A Vale (VALE3) tem se destacado no mercado financeiro, não apenas por sua recente valorização, mas também por uma redefinição estratégica em sua política de remuneração aos acionistas. A empresa distribuiu recentemente mais de R$ 15 bilhões em dividendos e JCP, equivalente a R$ 3,58 por ação, um movimento que sinaliza um novo cenário para a gigante da mineração.

Estratégia de Remuneração e Recompra de Ações

Diante da iminente taxação de 10% sobre dividendos a partir de janeiro de 2026 para rendimentos acima de R$ 50 mil mensais, a Vale (VALE3) está priorizando a recompra de ações. Esta tática, explicada pelo Ativo Virtual, é considerada matematicamente inteligente, pois, ao reduzir o número de ações em circulação, eleva o Lucro Por Ação (LPA) e valoriza o papel sem incidir imposto. O CFO da Vale, Marcelo Bat, e o CEO, Gustavo Pimenta, no evento Valid Day, confirmaram uma abordagem mais equilibrada entre dividendos e recompras futuras, mesmo com a ação subindo quase 25% no ano e ainda sendo considerada subvalorizada pela diretoria.

Desempenho Financeiro e Valorização de VALE3

A Vale (VALE3) apresentou um lucro 11% maior no 3º trimestre em comparação com 2024 e um salto de 27% frente ao 2º trimestre de 2025. O fluxo de caixa livre impressionou, crescendo 155% para US$ 2,568 bilhões no trimestre. As ações de VALE3 romperam a barreira dos R$ 70, com uma valorização de quase 49% desde junho. A análise técnica do Ativo Virtual aponta resistências em R$ 71,99 e R$ 74,38, e suportes entre R$ 66,32 e R$ 65,36. A companhia exibe um P/L de 10,68x, abaixo da média do segmento (11,62x), e um Dividend Yield de 11,45% nos últimos 12 meses.

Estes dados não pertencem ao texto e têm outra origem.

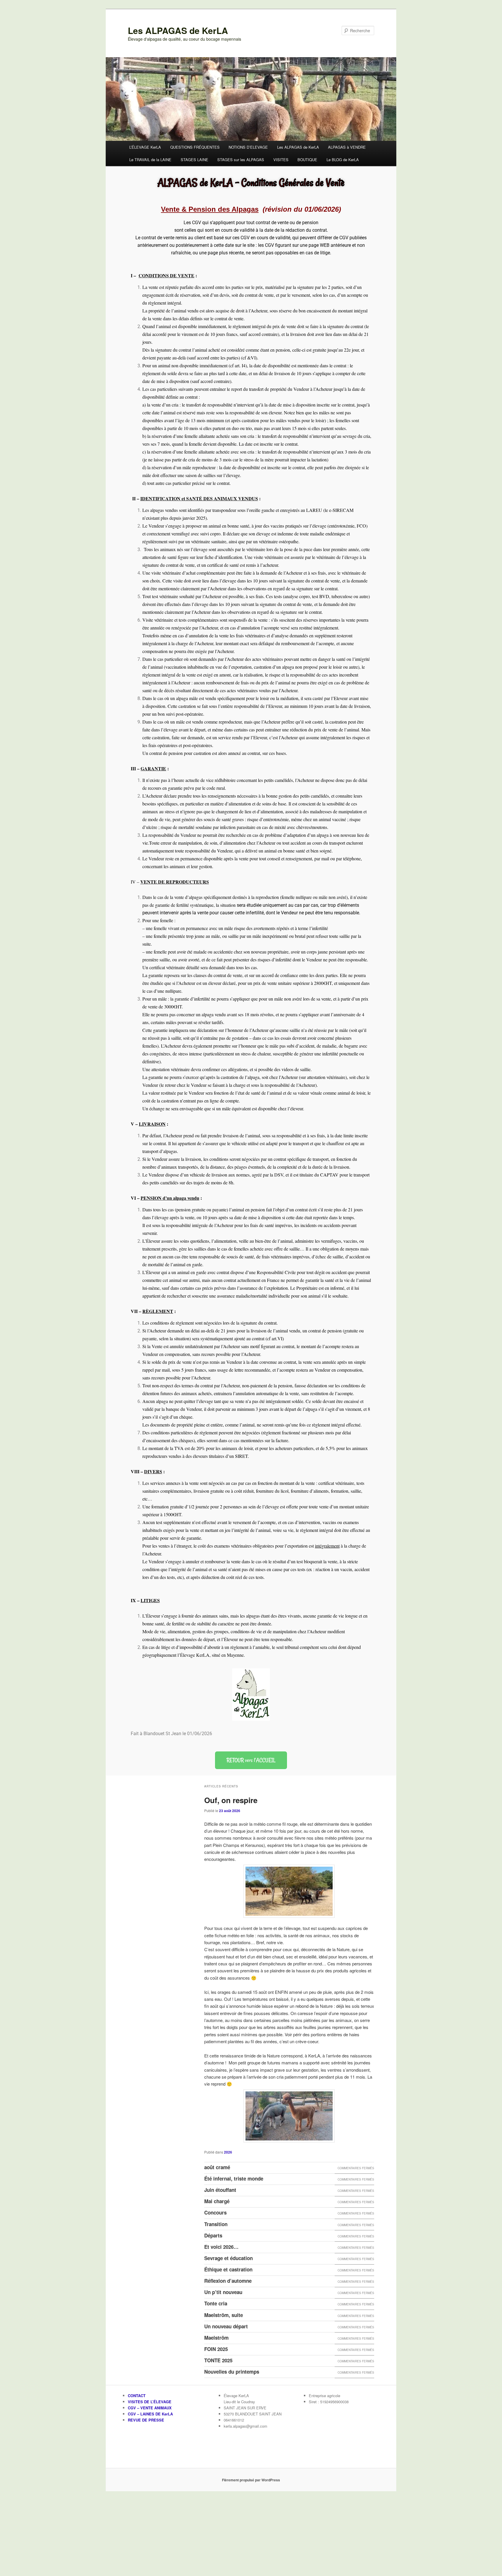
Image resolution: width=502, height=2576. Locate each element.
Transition (215, 2224)
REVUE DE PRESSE (146, 2420)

Perspectivas de Mercado e Preço Teto

Analistas de casas como Genial e BTG Pactual elevaram o preço-alvo da VALE3 para R$ 80, enquanto o JP Morgan apontou R$ 86, indicando potenciais de alta de 14% a 22%. O Ativo Virtual projeta um Preço Teto para a Vale, com um payout de 65% e DPA de R$ 5,19 por ação, variando de R$ 129,78 (DY de 4%) a R$ 51,91 (DY de 10%). O mercado elogiou o corte de investimentos (Capex) para 2026, com o BTG Pactual afirmando que a Vale vive seu melhor momento em duas décadas.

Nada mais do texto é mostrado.